There is a little section in the introduction to Fred Baue‘s new book subtitled Toward a Theology of Fiction. Ladies and gentlemen, couldn’t we put together a book of essays, Toward a Theology of Fiction?! What should we include?
Call me old-fashioned, but theology has to consider in a central way Jesus and the Word of God. So, maybe we could start with an essay about the Word of God and the Words of Man with a second essay on Jesus, the Storyteller.
I wonder who would read such a book: writers, readers, curious arm-chair theologians?

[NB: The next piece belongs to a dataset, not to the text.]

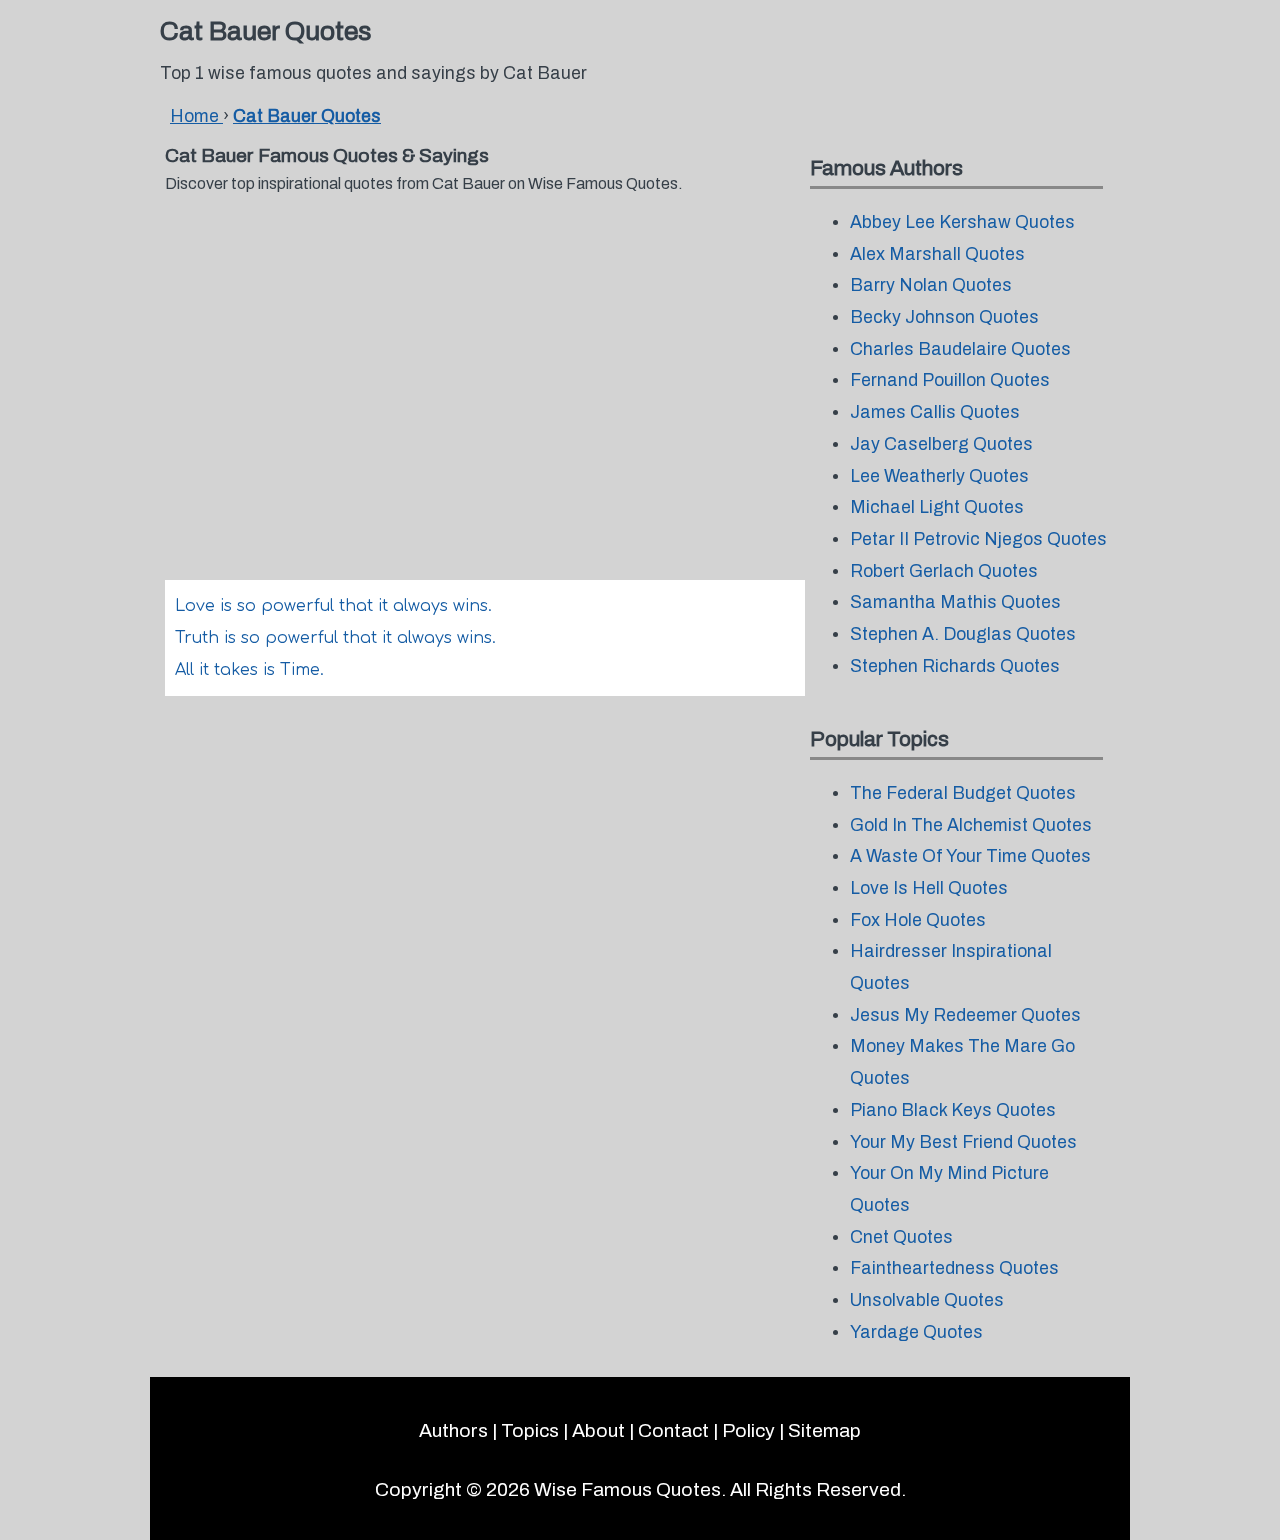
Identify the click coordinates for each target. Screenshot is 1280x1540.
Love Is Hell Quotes (929, 888)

I suspect we could include a wide variety of subjects, including:
- Sacramental Imagery
- Fiction and Evangelism
- Church Language and Widening Audiences
- Means of Grace Explained for Secular Audiences
- Morality, Immorality, and Immortality in fiction
- Parables, Divine and Fictitious
- Vocations, Reading, and Writing
- Vocation and the Arts or Creative Vocations
- Sin, Self, and Setting: Sin as a factor for characters and settings
- Imagination and Images God Gives Us
- Writing Temptations and Temptations in Writing
I suspect Fred Baue would be interested in writing something about Fiction Revealing what is Real. Gene Veith has a book on imagination.
The sky may be the limit for subject material. We could include sections on patience, process, creative work, inner and out critics; however, I would hope the book could be helpful without being a self-help book. Theology studies the Word of God. Theology pertaining to fiction is not putty in our hands.
The introduction would need to answer whether we are moving toward or away from a theology of fiction. And, are the writers advocating a new formulation or examining the existing teachings in light of our own attempts to use the gifts and imagination God has given us to serve our neighbor?
I don’t know whether a book of essays, like a theology of fiction, would be open for submissions or by invitation only. How do people figure this stuff out? Would we try to get a Lutheran publishing house to put something together, hopefully keeping our suggestions in mind, or would we try to do this ourselves to keep creative control?
I’ll slot this blog-wise as a shared writing idea, admittedly originating in large part from Baue, but this is what I recommend. If this interests you, spread the idea to others who might be interested: theologians or otherwise. If you come up with a plan, I’m happy to help implement it. I can help write up a proposal, touch base with a few of my own contacts, work up a list of potential subjects, brainstorm, and help coordinate, but something like this needs to be a team project.